Is govt move to amend Article 26 of the Constitution justified?

Government has on many occasions through the Minister of Lands and Urban Development, Betty Amongi stated that amending Article 26 of the Constitution, a proposal which is now before Parliament, is in the public interest and that it would speed up development.
In the words of the minister: “The amendment seeks to give government leeway to use the land gazetted for public infrastructure development after depositing compensation money agreed by the chief government valuer to court pending determination by court of any dispute relating to compensation.” She further says that “currently, once the owner of the land rejects the government compensation or challenges it in court, work on the government projects on such land are paralised pending court ruling.” The byword here is “public infrastructure and development” and assuming that this amendment is being done in the interest of the people, and for the development of the country, this would indeed be a noble idea, for which people should give their support.
However, the people for whose benefit Article 26 is being amended do not think that the above is in their interest.

People have questioned the government’s real motive behind this move and they do not appear to have accepted the explanation given. They say that there are many ways of bringing development to a country and not necessarily through acquiring private land. Therefore, since this amendment is being proposed in their name, and for their benefit, it would be prudent to seek their views and support.

## List of tasks:
a. Reproduce verbatim the passage of the piece on amending Article 26 starting at "In the words" and ending at "in their interest.".
b. In one to three sentences, explain why, according to the piece on amending Article 26, the government wants to change that article.
These lines have no connection to the piece on amending Article 26.

## Data block:

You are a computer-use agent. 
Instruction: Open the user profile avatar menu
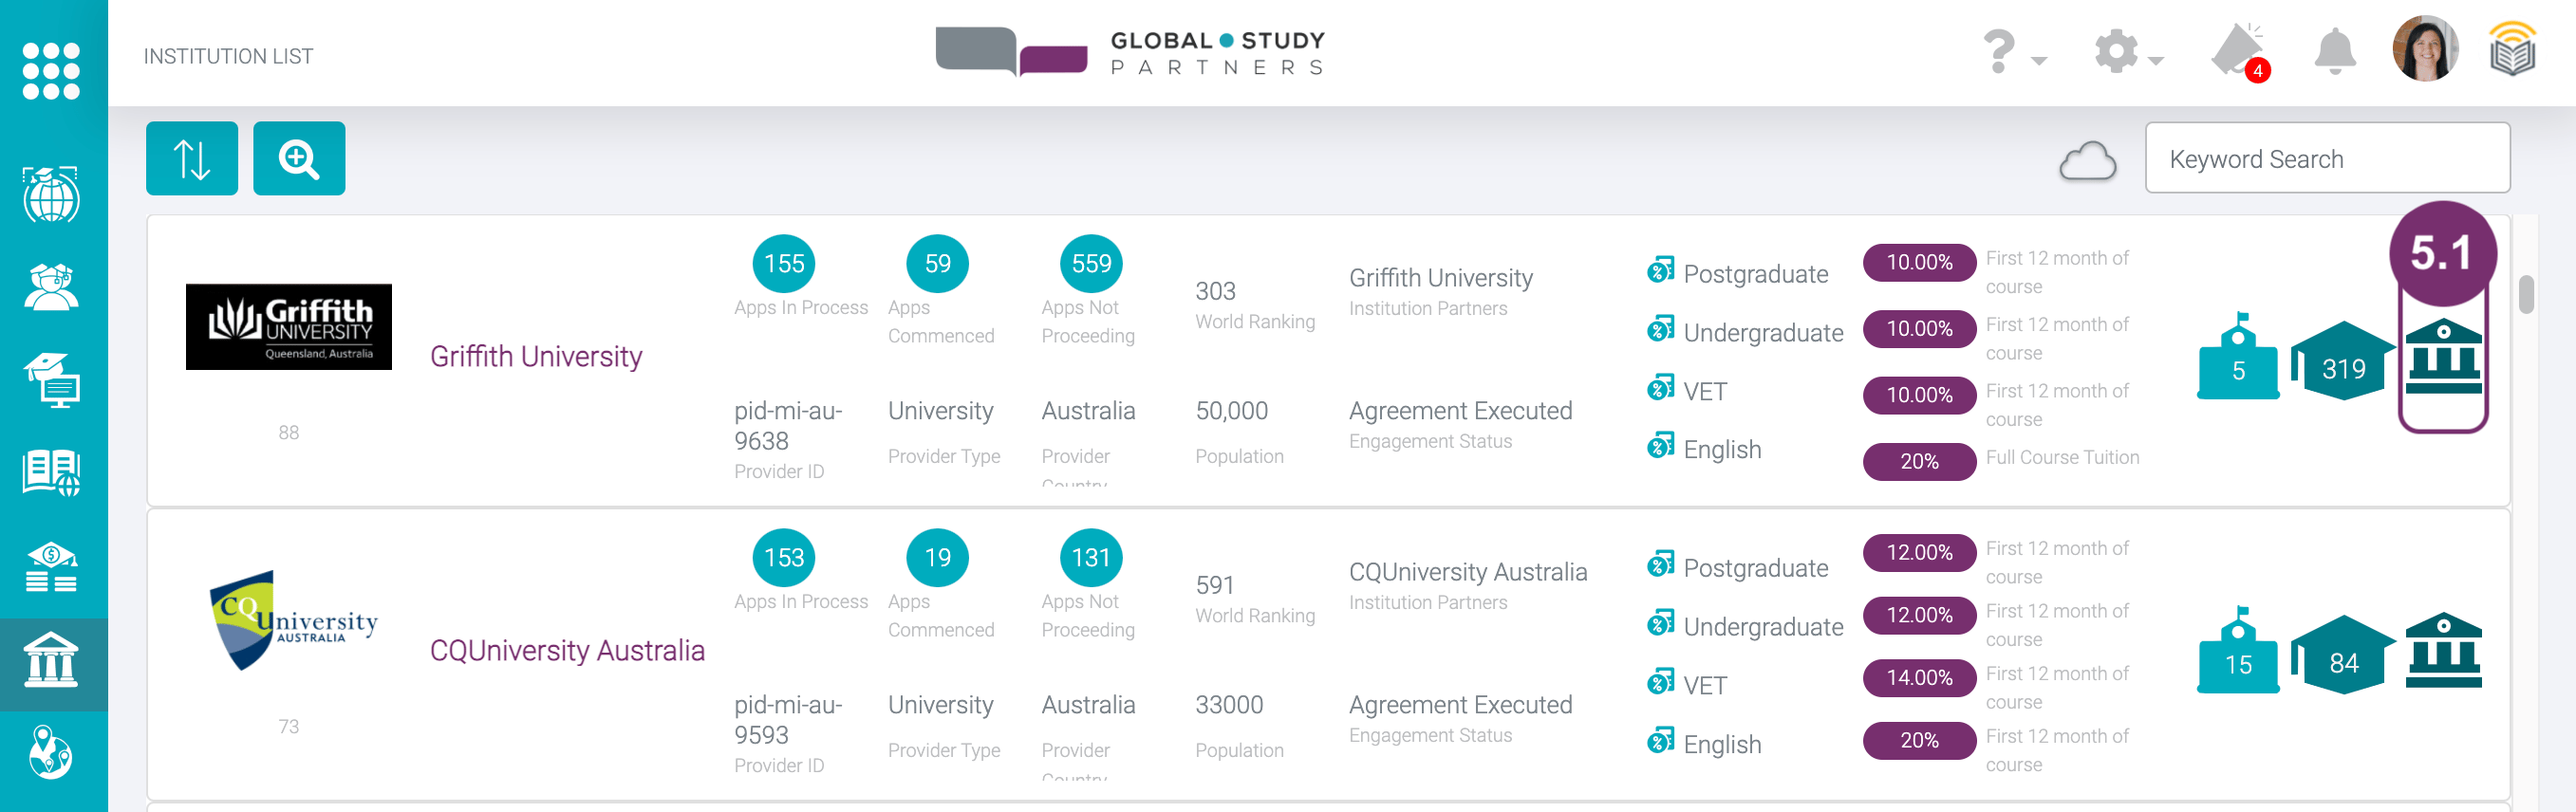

## Answers per task:
a.
In the words of the minister: “The amendment seeks to give government leeway to use the land gazetted for public infrastructure development after depositing compensation money agreed by the chief government valuer to court pending determination by court of any dispute relating to compensation.” She further says that “currently, once the owner of the land rejects the government compensation or challenges it in court, work on the government projects on such land are paralised pending court ruling.” The byword here is “public infrastructure and development” and assuming that this amendment is being done in the interest of the people, and for the development of the country, this would indeed be a noble idea, for which people should give their support.
However, the people for whose benefit Article 26 is being amended do not think that the above is in their interest.

b. Right now, when a landowner rejects the government's compensation or challenges it in court, work on government projects on that land stalls until the court rules. The amendment would let the government use land gazetted for public infrastructure once it deposits the compensation agreed by the chief government valuer with the court, while any dispute over compensation is decided.